Selain menggunakan kain tenun, lanjut Crissy, pewarnaan pun menggunakan pewarna alami seperti tradisi yang ada di Dayak Desa di Sintang. Bahan pewarnanya sendiri ada yang berasal dari kunyit untuk warna kuning, morinda (Morinda citrifolia atau akar mengkudu) untuk warna merah dan indigo untuk ungu. Hal ini merupakan bentuk kepedulian terhadap kelestarian alam Kalimantan.
“Program kita bukan hanya budaya tapi berhubungan dengan ekologi dan hutan juga. Jadi kita juga mendorong supaya mereka tetap membuat tenun dari pewarna alam,” ujarnya.

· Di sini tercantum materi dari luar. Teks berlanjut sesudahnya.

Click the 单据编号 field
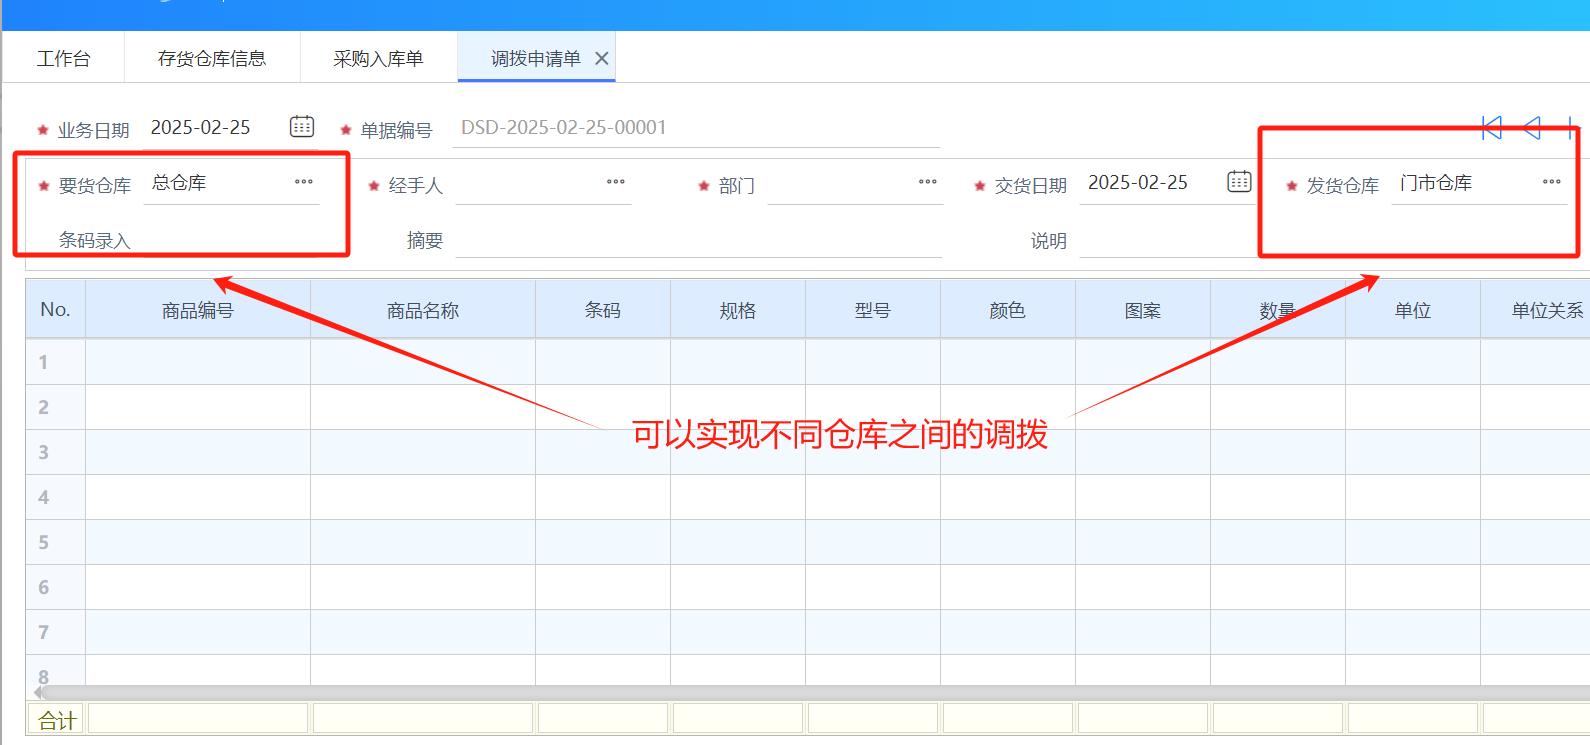 click(695, 128)
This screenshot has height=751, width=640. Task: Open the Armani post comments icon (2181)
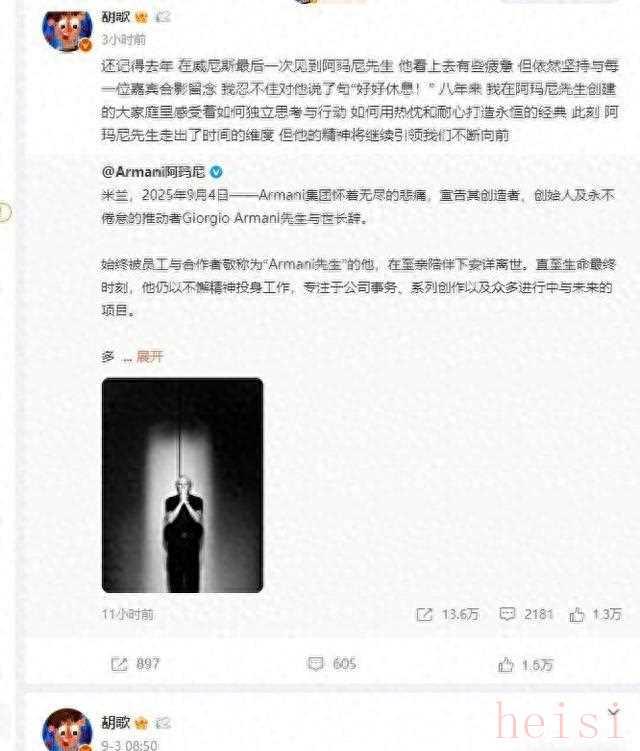[x=507, y=614]
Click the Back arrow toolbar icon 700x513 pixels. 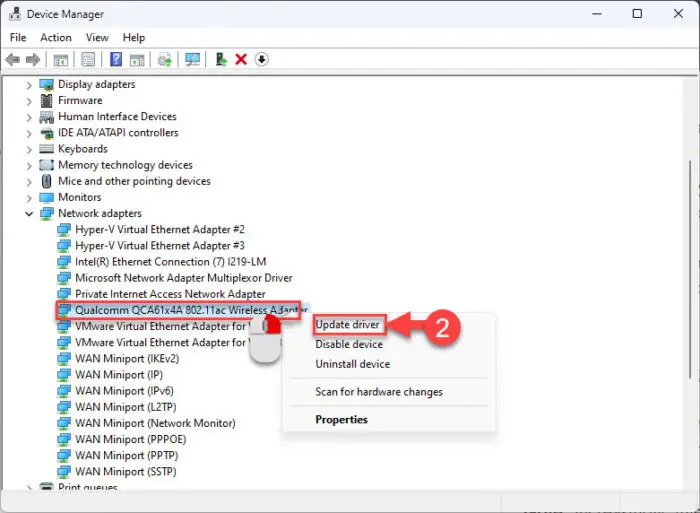13,59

Pewarna alam tersebut diaplikasikan ke kain tenun untuk busana dan bahan rotan untuk tas. Hasilnya, setiap pewarna maupun rancangan memiliki cerita, filosofi dan memiliki hubungan dengan alam, budaya, tananam, petani dan berbagai hal lainnya di wilayah Kalimantan.
Borneo Chic bertujuan melestarikan alam dan budaya di masyarakat termasuk masyarakat adat sendiri agar nilai-nilai tradisional tidak tergerus oleh budaya modern yang semakin marak di Indonesia.